Ich hoffe Du bist nicht gestürzt! Das Wiesenstück war unumgänglich, aber das Panorama ist der Wahnsinn,
falls Du das noch gesehen hast!

Stefan


----------



## Rotwild85 (11. Juni 2018)

Ne nicht gestürtzt, paast schon! War insgesamt lanschaftlich ne super strecke, leider bekommt
man davon im Rennen ja immer viel zu wenig davon mit!


----------



## MTB-News.de




----------



## ghostmuc (11. Juni 2018)

Fand es auch top.
Ich hätte aber einen kleinen "Kritikpunkt"
Ich weiß nicht wie die Strecken für nicht Rennfahrer als Rennstrecken erkennbar waren. Mir ist klar das man nicht alle Wege sperren kann, soll man ja auch nicht.
Aber als ich mit ca 4 anderen ein langes Downhill Stück mit Speed runter bin kamen uns nach einer Kurve ein älteres Paar wandernd entgegen.
Ausweichen war kein Problem, aber die beiden haben anscheinend doch nen Schreck bekommen und uns nachgeschrien.
Auch wenn es ein Rennen war, letztendlich sind es diese Erlebnisse die unser Image nicht gerade verbessern.
Vielleicht wäre es möglich zumindest an manchen schnellen Stücken Schilder anzubringen das hier ein Rennen stattfindet und die anderen mit schnellen Begegnungen rechnen sollen


----------



## raimi-27 (11. Juni 2018)

Achja was mir noch eingefallen ist.

Bin die Strecke B gefahren, und hier ging’s vor dem Ziel auch auf einer Wiese entlang. Hier müsste auch was gemacht werden da Genussfahrer was teilgenommen haben auch zum überholen waren (sehr enge Stelle), und das war dann nicht ohne für beide Teilnehmer ob ehrgeizige oder wie gesagt Genussfahrer.


----------



## FatAlbert (11. Juni 2018)

Ich bin die C gefahren und bin vom Streckenverlauf und der Organisation voll begeistert. Gute Streckenplanung ohne Engstellen am Beginn und anspruchsvollere Trailpassagen erst, nachdem sich das Feld auseinandergezogen hatte.
Werde nächstes Jahr sicher wiederkommen.
Als Verbesserungsvorschlag hätte ich: Ähnlich der Einordnung bei der Salzkammergut-Trophy könnte man eine Klassifizierung der Strecken nach dem technischem Anspruch angeben.


----------



## ettan (14. Juni 2018)

Ich bin auch die C gefahren, aber ich fand der Trail nach dem ersten Berg war eigentlich eine komplette Schiebestrecke und zum fahren viel zu gefährlich. 

Es hat zwar geheissen "überholen verboten" von den abgestellten Helfern, aber erstens gings gefährlich steil links runter (risiko für Hobby fahrer nicht wert) und 95% von dem Pulk in dem ich steckte schoben sowieso. Selbst die strauchelten im unteren Teil an den Wurzeln.

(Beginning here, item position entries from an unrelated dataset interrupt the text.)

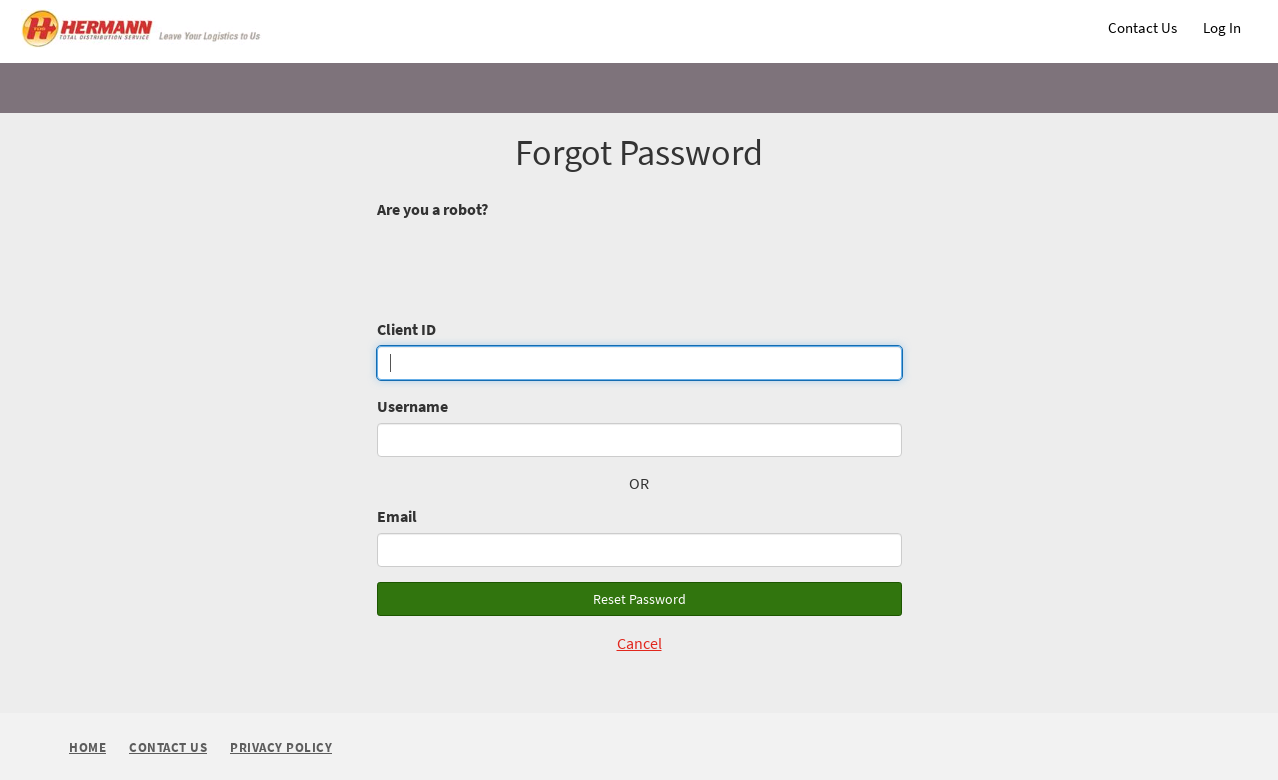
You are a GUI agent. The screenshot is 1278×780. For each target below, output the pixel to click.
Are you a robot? (432, 209)
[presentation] (529, 264)
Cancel (639, 643)
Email (397, 516)
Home (87, 747)
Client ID (406, 329)
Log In (1222, 27)
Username (412, 406)
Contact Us (1142, 27)
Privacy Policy (281, 748)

Klar gabs dann "Helden" die meinten fahren zu müssen, die sind mir und meinen Begleitern welche voraus gingen entgegen geflogen, weils sie ihre Fahrkünste heillos überschätzt haben. Langsamer als die schoben warens sowieso. 

Muss nicht sein, dann lieber wie in Angerberg, alle schieben und kein Stress für alle.

Ansonsten super Orga und natürlich bestes Wetter


----------



## geronet (14. Juni 2018)

Den Trail nach dem ersten Berg könnte man auch komplett fahren, das erfordert nur ein bisschen Übung. Find ich aber korrekt daß die kurze Schiebestrecke Pflicht ist, so daß da keiner runterfallen kann.

Das Wiesenstück ganz am Ende find ich auch ganz nett, bins auch bis auf zwei kurze Stellen komplett gefahren. Leider kein Panorama weil zu spät 

Mir war auch bewusst daß die Strecken nicht gesperrt sind. Da kommen einem Radler, Autos und Fußgänger um die Ecke entgegen. Deshalb bin ich bei Linkskurven ohne Sicht immer rechts gefahren.


----------



## ettan (14. Juni 2018)

geronet schrieb:


> Den Trail nach dem ersten Berg könnte man auch komplett fahren, das erfordert nur ein bisschen Übung. Find ich aber korrekt daß die kurze Schiebestrecke Pflicht ist, so daß da keiner runterfallen kann.



War da Schiebepflicht? 
Bei uns hies es nur nicht überholen?


----------



## geronet (14. Juni 2018)

Beim Start hat er doch gesagt: Kurzes Schiebestück weil sonst der breite Lenker hängenbleibt


----------



## ettan (14. Juni 2018)

geronet schrieb:


> Beim Start hat er doch gesagt: Kurzes Schiebestück weil sonst der breite Lenker hängenbleibt



da hab ich wohl geschlafen, war wohl zu entspannt


----------



## Stefffe (12. Mai 2019)

Wer ist alles am 26.05. am Start?


----------



## MTB-News.de




----------



## ghostmuc (12. Mai 2019)

icke


----------



## Stefffe (12. Mai 2019)

Wie schaut die Schneelage aus? Auf knapp 1.500 m liegt vor allen in den Schattenlagen noch reichlich Schnee! Und in den letzten Tagen ist ja wieder einiges dazugekommen!


----------



## gaggo (15. Mai 2019)

@wallberg

Hast du dich nicht mehr engagiert.....?


----------



## Wichtolosaurus (18. Mai 2019)

Stefffe schrieb:


> Wer ist alles am 26.05. am Start?



Angemeldet bin ich auch, beobachte allerdings die Woche über, wie das Wetter wird! Die Woche über scheint es wirklich schlecht zu sein.


----------



## ettan (18. Mai 2019)

Im Vergleich zu den letzten Tagen ist es ja schon fast sommerlich, wenn auch sehr regnerisch in den Aussichten.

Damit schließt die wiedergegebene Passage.